» Nous ne voulons pas que le talent soit une fiction.
Nous sommes obstinément persuadés que certains facultés tiennent d’une poignée d’humains au-dessus de la moyenne, d’un hasard extrêmement rare, ou d’un grâce divine, pour ceux d’entre nous qui y croient. Le talent est perçu comme un don rare, mystique, réservé à quelques élus, qui pourraient l’exploiter pour créer des chefs-d’oeuvre sans effort. «
J’avais repéré cet essai grâce à une émission TV : l’autrice, docteure en neurosciences, expliquait clairement, par exemple, que certaines théories prônaient la pratique à tout prix qui permettrait « d’accéder au talent » . J’en avais entendu parler : 10 000 heures de pratique permettraient à n’importe quelle personne de développer une expertise dans un domaine. J’avoue que j’ai toujours trouvé ça un peu louche…

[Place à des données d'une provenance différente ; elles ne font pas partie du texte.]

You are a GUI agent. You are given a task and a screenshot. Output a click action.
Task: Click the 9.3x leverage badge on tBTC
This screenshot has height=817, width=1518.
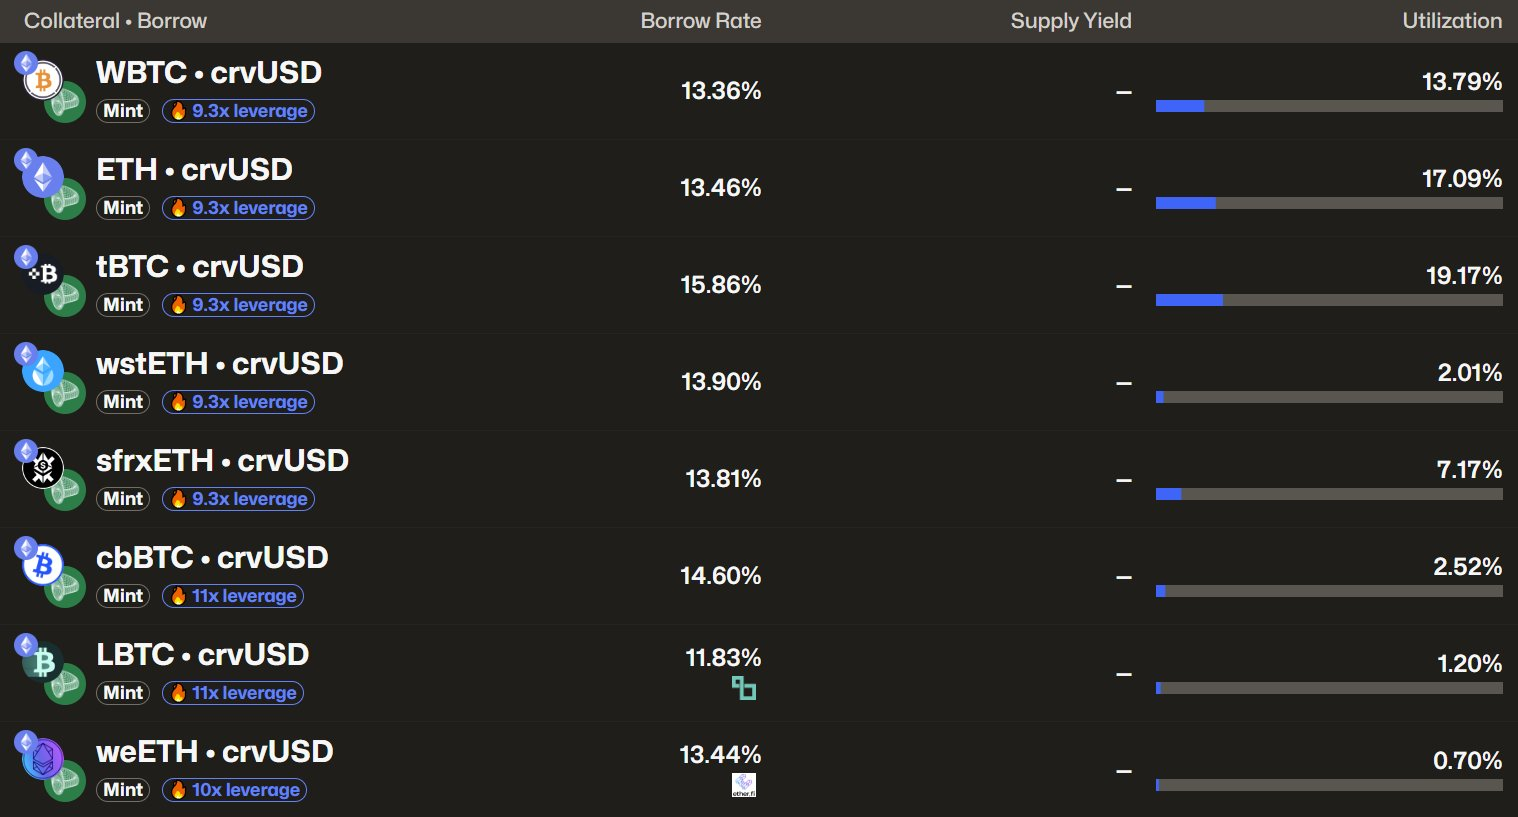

J’étais donc curieuse de savoir où en étaient les recherches dans le domaine.
Le livre de Samah Karaki est découpé en trois grandes parties qui explorent différentes pistes. La première s’attache à la thèse qui voudrait que le talent ne soit dû qu’à la génétique (héritage génétique ou socio-économique ? l’influence de la culture sur les apprentissages, la racialisation et, enfin, le problème des tests de QI ).
on s’en doutait : les gênes, seuls, n’expliquent pas le talent. On apprend aussi qu’il existe plus de probabilités de « réussir » lorsqu’on grandit dans des conditions favorables.

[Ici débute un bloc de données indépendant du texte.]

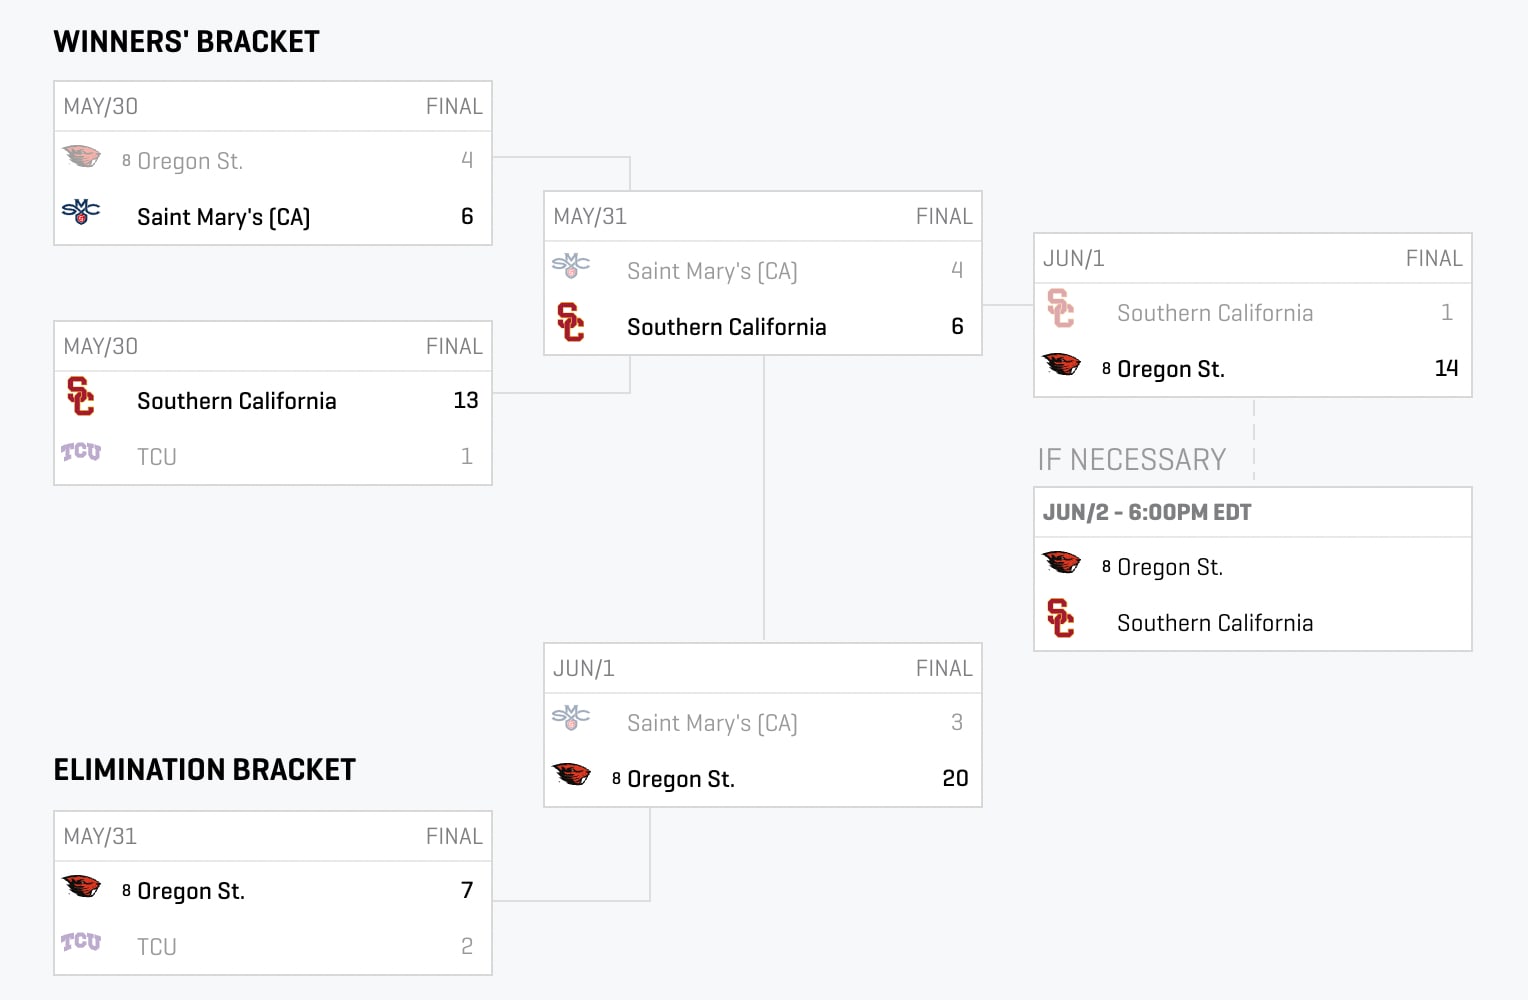Click Saint Mary's logo in May/30 winners game

(x=81, y=211)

Mais l’autrice tient à parler de l’importance du travail, de la pratique. Après tout, la notion d’effort doit bien contribuer à quelque chose, non ? Il y a dans ce long chapitre des éléments très intéressants. Je ne vais pas le résumer mais on comprend, entre autres, que ce n’est pas tant la quantité du travail fourni (les fameuses 10 000 heures) mais la qualité qui importe. C’est évident ? Et bien, pas pour tout le monde, pas dans l’univers de la réussite, apparemment.
Enfin, l’autrice aborde l’effet des prophéties auto-réalisatrices et des croyances : sur la perception de l’effort et de l’échec.

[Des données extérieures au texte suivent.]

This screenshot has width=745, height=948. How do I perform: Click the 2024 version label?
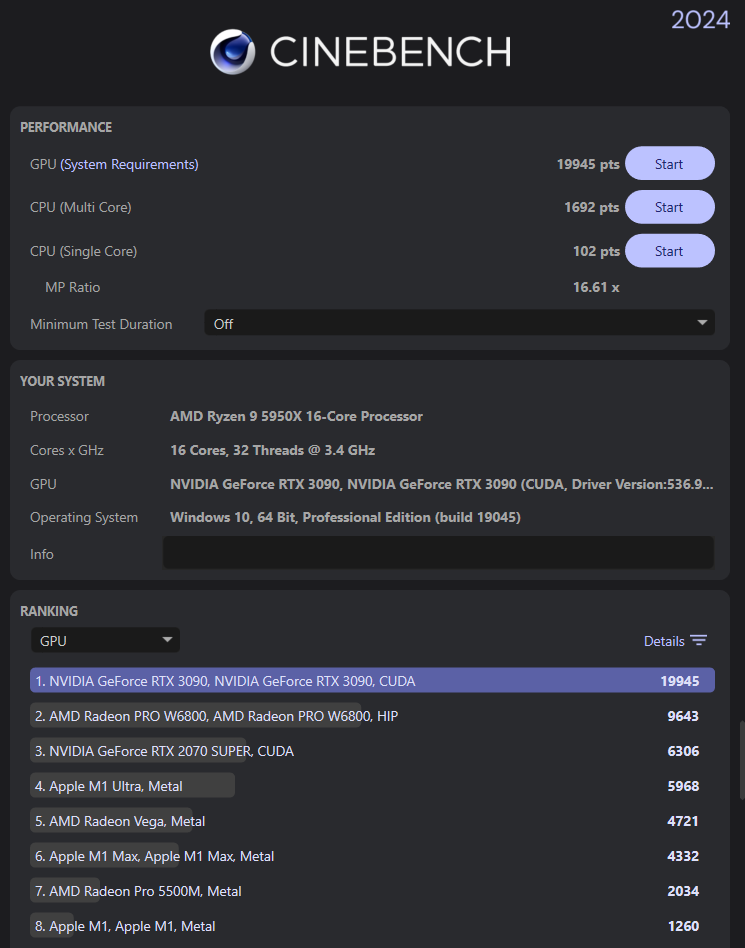[700, 19]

Finalement, en fin d’ouvrage, c’est la notion même de réussite qui est à remettre en question (scolaire, professionnelle), non pas comme un appel à laisser tomber les efforts ou la ténacité, ni même le développement des connaissances mais comme celui à reconnaître que nous sommes divers, complexes, avec des ambitions différentes. L’accent devrait alors être mis sur un changement du système scolaire et même professionnel qui vise toujours l’excellence de la même manière, et reste peu adapté aux intelligences diverses qui sont les nôtres.
Je vous invite à découvrir cet essai dense, parfois ardu et très bien documenté que je n’ai fait que survoler ici.